The UK's decision to leave the European Union was about big, loaded issues. Pro-Brexiteers lauded the promise of saving jobs, bringing back control and less regulation. It would also give the UK more freedom on food safety and trade deals. It was not, however, about milkshakes.
But now suddenly, milkshakes are the talk of the country after McDonald's announced that they would temporarily be taken off menus across the country. Suddenly people are craving what they cannot have and are getting worried.
"Like most retailers, we are currently experiencing some supply chain issues, impacting the availability of a small number of products," read a statement sent to DW from McDonald's UK headquarters. "Bottled drinks and milkshakes are temporarily unavailable in restaurants across England, Scotland and Wales."
Chicken or beef?
The relatively small problems at McDonald's are far from being the beginning of supply chain issues, but it has brought it out into the open and could be the start of something bigger. With more than 1,450 restaurants in the UK and Ireland that employ 135,000 people, McDonald's is a major buyer. If such a behemoth cannot get what they order, how can anyone else?
And indeed others are feeling the pinch, too. Last week popular chicken restaurant Nando's had to temporarily close between 40-50 restaurants because of a lack of chicken. Another big chicken chain, KFC, announced via Twitter on August 11 that it was also running into problems.
"Just a heads up that across our country, there's been some disruption over the last few weeks — so things may be a little different when you next visit us … You might find some items aren't available," said the Twitter post. They were even having problems getting their normal packaging.
Other large UK chain restaurants contacted by DW either declined to comment or did not respond.
Who's at the wheel?
All these supply chain problems seem to come down to two things: a lack of licensed drivers to haul goods and a shortage of staff at food-processing facilities. Both issues can be traced back to Brexit, at least partially.
Heavy goods vehicle drivers are needed to transport things from airports and seaports to warehouses and local shops in every corner of the country. After Brexit, many European drivers left the country. The UK Road Haulage Association (RHA) calculated that around 30,000 left the UK for their home countries.
Repeated requests to let in more immigrant drivers, even with only temporary work permits, have been ignored by the government. This has led some companies to offer big signing bonuses or even free training for those left in the country.
"Our major ask of government is to grant 10,000 temporary, so-called T5 visas, to EU drivers so they can come back in the short term and cover the gaps while UK workers train and qualify," Rona Hunnisett from industry group Logistics UK told DW. This would be in line with "eight similar schemes already running, including ones for agricultural workers and those working in the arts."
On top of the Brexit problems, COVID-19 has hit the industry in a dramatic way. Many drivers were forced to spend time in quarantine.
Additionally, the RHA says 40,000 driving tests were canceled due to the pandemic, keeping much needed new drivers off the road. To manage the backlog of qualifying tests "will take until the middle of 2022 to clear," said Hunnisett. In all, experts say the country now needs 90,000-100,000 drivers to stop unused goods from stacking up at warehouses.
Who's at the factory?
Another Brexit-related labor shortage is adding to the situation. After the UK left the European Union, it wasn't only truck drivers who looked for the exit. Thousands of other foreign workers also left. Many of them worked in unskilled low-paid jobs in food processing, a place many domestic workers try to avoid.
In June, the British Poultry Council pointed to what was coming. Of the 40,000 workers in the industry, 60% are EU nationals. As more EU workers leave and do not come back, big backlogs of unfilled jobs are piling up. Some poultry producers have reduced their output by 10%. The industry association more recently warned there may not be enough turkeys to go around for Christmas.
This pattern is being repeated across many food-making industries. Besides fresh meat, in the past few weeks there have been wide reports of supermarkets without workers and without milk, which is probably what's behind the disappearance of McDonald's milkshakes. A lack of aluminum has also kept some soft drinks and beer off the shelf, too.

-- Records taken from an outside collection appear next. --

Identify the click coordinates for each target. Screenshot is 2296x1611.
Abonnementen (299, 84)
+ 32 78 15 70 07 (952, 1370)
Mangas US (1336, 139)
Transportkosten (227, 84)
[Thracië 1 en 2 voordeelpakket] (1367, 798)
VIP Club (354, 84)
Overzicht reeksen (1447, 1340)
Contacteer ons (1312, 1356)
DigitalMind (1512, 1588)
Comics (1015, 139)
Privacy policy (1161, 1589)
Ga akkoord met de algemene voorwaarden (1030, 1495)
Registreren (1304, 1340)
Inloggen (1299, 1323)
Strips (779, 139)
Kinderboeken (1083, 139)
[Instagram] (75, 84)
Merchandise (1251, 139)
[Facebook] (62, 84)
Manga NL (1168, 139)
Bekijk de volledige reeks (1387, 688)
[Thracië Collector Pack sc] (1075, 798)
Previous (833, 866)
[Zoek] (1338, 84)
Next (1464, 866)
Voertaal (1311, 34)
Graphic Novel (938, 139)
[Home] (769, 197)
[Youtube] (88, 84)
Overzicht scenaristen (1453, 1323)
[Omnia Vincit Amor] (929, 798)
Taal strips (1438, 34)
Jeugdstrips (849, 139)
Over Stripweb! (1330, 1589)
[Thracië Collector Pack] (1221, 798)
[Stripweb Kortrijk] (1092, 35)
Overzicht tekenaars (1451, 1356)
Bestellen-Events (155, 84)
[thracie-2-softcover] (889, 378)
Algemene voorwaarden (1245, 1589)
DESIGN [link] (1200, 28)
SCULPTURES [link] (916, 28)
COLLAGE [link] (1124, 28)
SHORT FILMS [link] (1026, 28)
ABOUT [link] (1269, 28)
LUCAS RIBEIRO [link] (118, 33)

All together these supply chain issues are taking a hit at the country's shaky post-Brexit, mid-COVID economy and raising fears of inflation. Luckily, the UK depends much more on the service sector than manufacturing, which cannot survive without constant deliveries and pickups.
Yet these supply chain problems are unnerving the UK public who cannot get what they want — and not just on social media. When diners cannot sip their favorite milkshake or savor their favorite chicken sandwich, it brings Brexit directly to their table and calls into question the idea that leaving the EU would bring back control.